Both our patient number and the volume of our measured data are comparable to the largest previous investigations done in this field of research. Most of the other clinical studies investigated healthy patient populations by excluding cardiovascularly compromised patients, but infants with a risk of hypertension were just partly excluded [3, 6]. The Philadelphia neonatal blood pressure study is one of the most extensive investigations to determine normal neonatal blood pressure [8]. Zubrow and his associates involved 608 NICU patients without selection in their prospective multicentre study. They found a strong correlation between blood pressure and gestational age. However, they found that other diagnosis and treatment variables had only a small influence on blood pressure variance. Since earlier research work [3,4,5,6,7,8,9,10,11], several improvements have arisen in neonatal therapy, and patient survival has improved. These changes also increased the importance of performing new studies and investigating a patient population without severe morbidities and major therapeutic interventions. To meet this target, we omitted patients from our study corresponding to the criteria described above. Parts of the exclusion criteria used in some other research work [6] cannot be applied currently because they may not be appropriate in current clinical practice.

We compared our results to previous studies by using oscillometric blood pressure measurement methods. Kent and colleagues investigated a homogenous preterm patient group without ventilated patients or patients needing inotropic support [3]. Their published blood pressure values by gestational age are close to our results on the second day of life. They also provided blood pressure percentiles by birth weight, similar to our calculated average blood pressure findings.
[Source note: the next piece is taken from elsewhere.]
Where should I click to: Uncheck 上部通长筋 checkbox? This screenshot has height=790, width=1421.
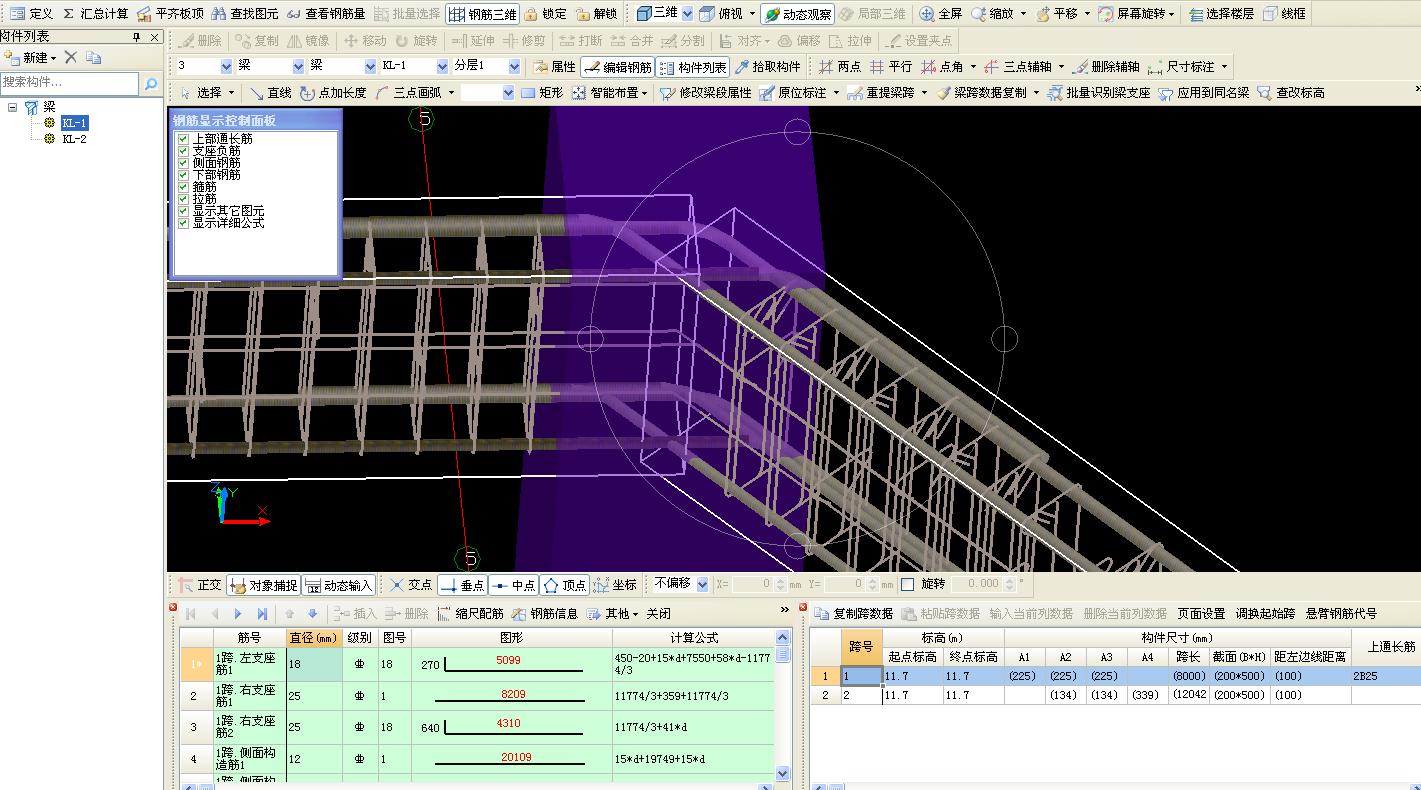click(x=183, y=139)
Another study led by Pejovic also published data to estimate normal blood pressure values in neonates [6]. As a comparison, our patient group’s blood pressure values were consequently higher than Pejovic’s findings. We assumed that the difference might be caused by the different patient populations and oscillometric devices.

In clinical practice, average blood pressure values and percentile are helpful. A corresponding table with our results is presented in this paper (see Table 2 and Supplementary Table 2). Previous publications have not presented a similar percentile and average blood pressure table for the first days of life when significant changes in blood pressure occur. We also calculated trend line values (see Fig. 2) that might replace daily average blood pressure results in practice and be used to estimate expected blood pressure results in gestational age groups outside of the presented time interval.

The blood pressure stabilising effect of antenatal steroids is still controversial. Some studies show that antenatal steroid increases neonatal blood pressure [21, 22]. However, another study has not found a significant difference between those who received antenatal steroids and those who did not [20]. Our study shows no essential difference between the complete antenatal steroid group and the group of patients with incomplete or no steroid administration.

Although several studies [4,5,6,7,8] investigate normal blood pressure data on newborns, further research is still needed on the maternal and neonatal therapeutic factors and diagnoses affecting blood pressure. In the future, we plan to compare our current results with the patient group who received inotropic support and add follow-up data. We may collect data on maternal health conditions and medications and study their impact on neonatal blood pressure. We also would like to investigate the effect of antenatal steroids on the entire patient group.

Conclusion

The main result of our study is that we have calculated the normal average blood pressure by gestational age and birth weight for preterm and term infants for their first 2 weeks of life. Our findings prove that gestational age significantly predicts blood pressure in the first 14 days of life. Our study provides additional data on how blood pressure varies with gestational age and birth weight. The blood pressure tables (see Table 2 and Supplementary Table 2) show that the 10th, 50th and 90th percentiles in the first 5 days of life could be helpful in clinical practice.